> **TASK BRIEF**: The result should be a faithful copy of every entry below, with the pictures left out.

--- MATERIALS PROVIDED ---

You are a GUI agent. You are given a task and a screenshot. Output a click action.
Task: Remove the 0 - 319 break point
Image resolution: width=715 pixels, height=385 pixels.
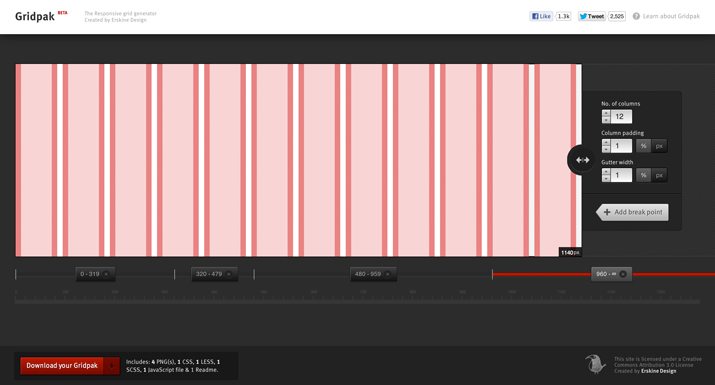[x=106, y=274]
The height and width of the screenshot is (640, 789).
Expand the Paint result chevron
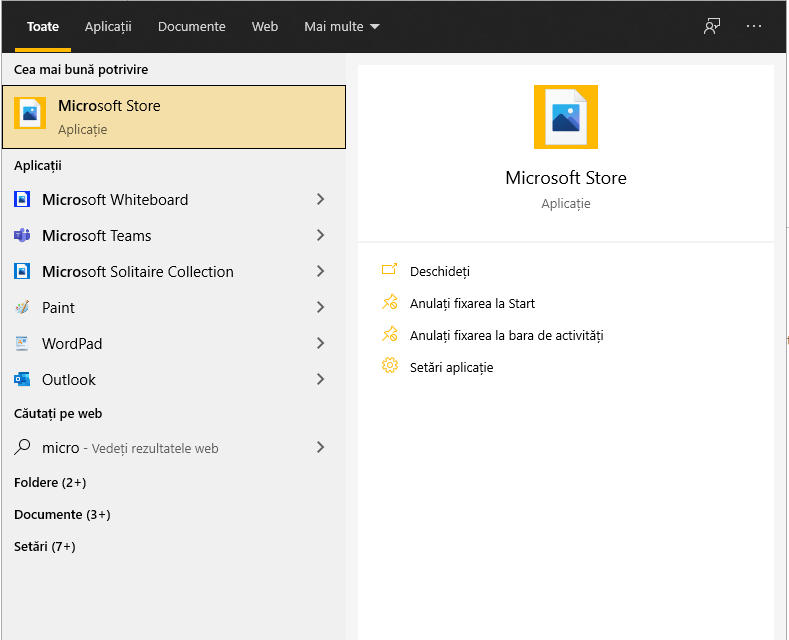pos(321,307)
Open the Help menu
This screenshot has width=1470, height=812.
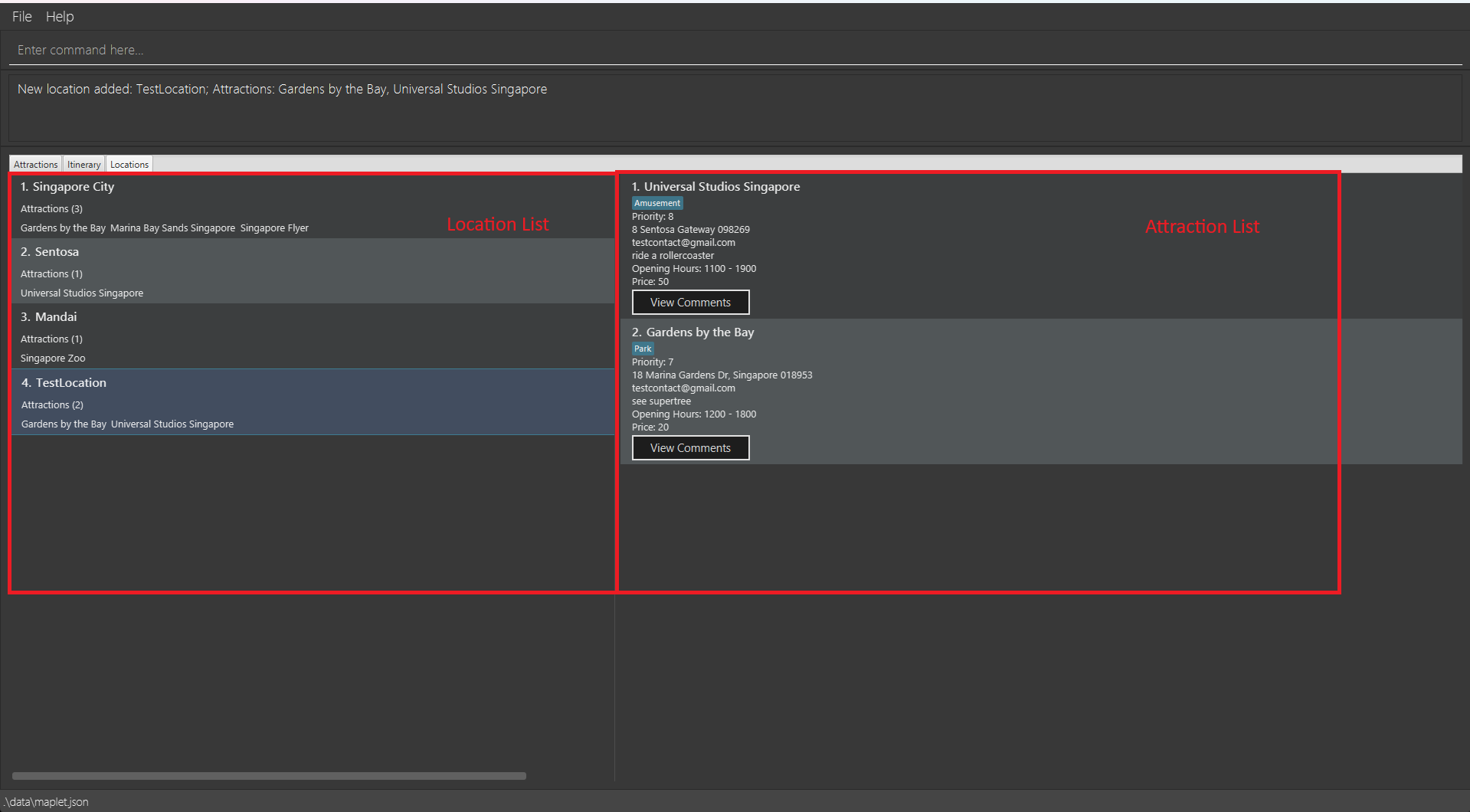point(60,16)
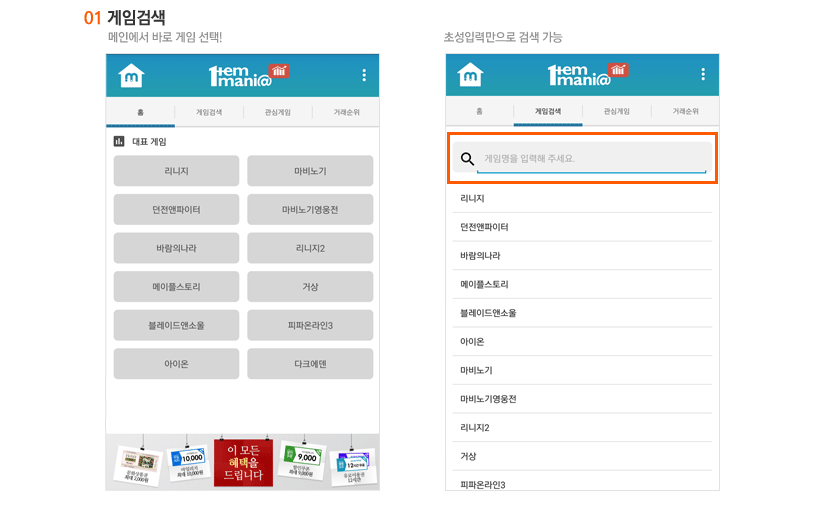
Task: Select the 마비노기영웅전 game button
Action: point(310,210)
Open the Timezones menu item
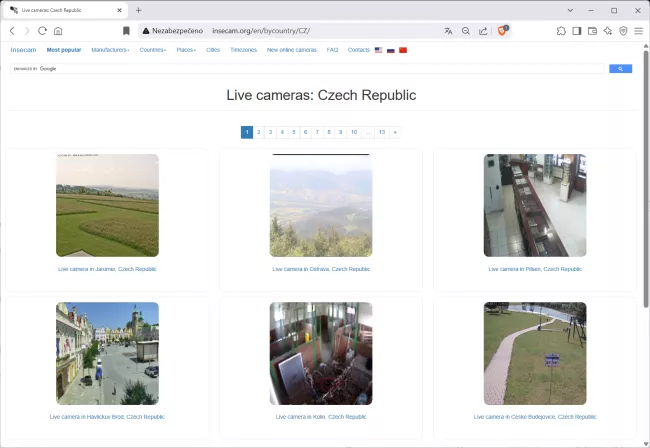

---

> **RESPONSE**:
You are a GUI agent. You are given a task and a screenshot. Output a click action.
Task: Remove the 0 - 319 break point
Image resolution: width=715 pixels, height=385 pixels.
[x=106, y=274]
The height and width of the screenshot is (640, 789).
Expand the Paint result chevron
pos(321,307)
Open the Help menu
This screenshot has width=1470, height=812.
point(60,16)
Task: Select the 마비노기영웅전 game button
Action: point(310,210)
Open the Timezones menu item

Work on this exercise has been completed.